Before my son Owen was born, I decided that I was going to be a great father.
Actually, that’s not quite it: I was desperate to be a great father. I was 32 at the time, and I’d seen enough of life — especially during my three years as a public defender — to have concluded that bad fathers are responsible for most of society’s ills. Abusive fathers, alcoholic fathers, sexist fathers. Fathers who were domineering, or selfish, or manipulative, or distant. Or fathers who just didn’t show up. Their children struggled with low self-esteem, repressed anger, anxiety, substance abuse, eating disorders, and depression. They had trouble forming healthy relationships — perhaps eventually with their own children, perpetuating the cycle of abuse.

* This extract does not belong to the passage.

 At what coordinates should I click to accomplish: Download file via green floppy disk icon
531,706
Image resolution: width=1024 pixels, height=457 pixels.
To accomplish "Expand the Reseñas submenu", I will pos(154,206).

I didn’t have a role model for the kind of father I hoped to be. My own father had been wonderful in many ways: responsible, good with money, and organized. He had high expectations for his children, and he could be uncommonly warm and generous. But our relationship had deteriorated precipitously in the years before Owen was born. My siblings and I had just started to unpack the psychological damage he and his narcissism had done.
I would keep my father’s best qualities, and jettison the rest.

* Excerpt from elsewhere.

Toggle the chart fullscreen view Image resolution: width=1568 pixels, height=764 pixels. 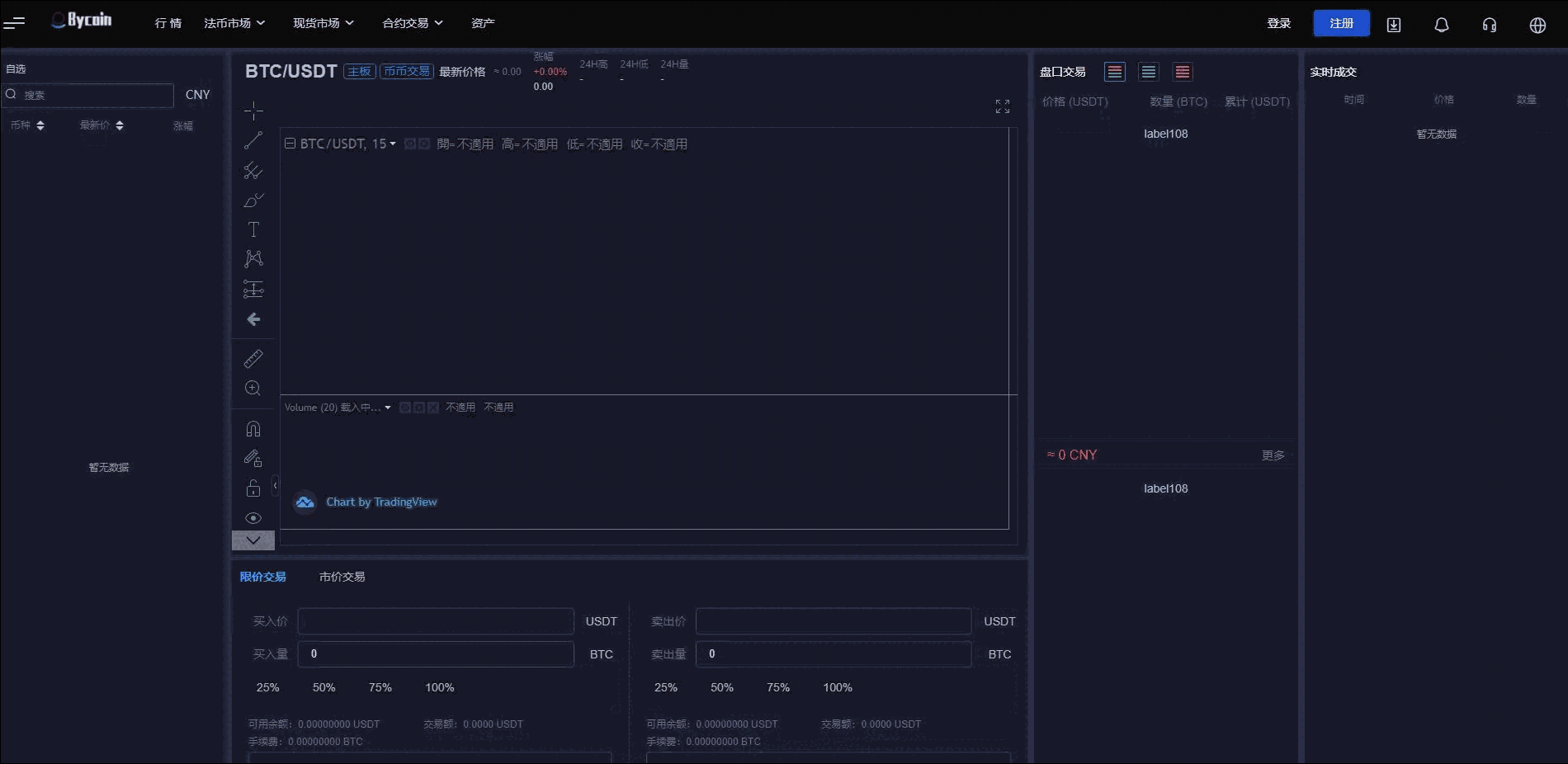tap(1002, 106)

My next step was to steal pieces of all the great fathers I had ever encountered, in life or in art. I would have the moral compass and compassion of Atticus Finch, the gruff warmth of my late father-in-law and my maternal grandfather.
Something was missing in my Frankenstein-style rendering of the ideal father. The only person I knew who had all the missing traits was — drum roll — my mother. I would also take her best traits: her emotional intelligence, the constancy of her love, her understanding, and her pure enjoyment in being a parent.
Six years and another kid later, I look in the mirror — definitely older, not feeling any wiser — and I find myself in the midst of a full-blown identity crisis. In our society, a man can be a good father while still maintaining significant aspects of his pre-father identity: at work, out with his other male friends, online in various fantasy sports leagues, or just having “time to himself.” Fatherhood is a jacket that a man can take off and put on as he moves throughout his day, if he wants to.
But I can’t take the jacket off. I want to be a great father so much that I don’t have a non-father identity anymore. There are times when I know I’m supposed to want one — when I’m supposed to commiserate with other dads at our kids’ birthdays, about how we wish we were watching football. But I’m acting. For sure, I do miss almost any activity involving testosterone. But there’s something else, something I do not think my father felt, and something that many other fathers today don’t feel: My kids pull at my heart in a way that our cultural lexicon can only describe as maternal.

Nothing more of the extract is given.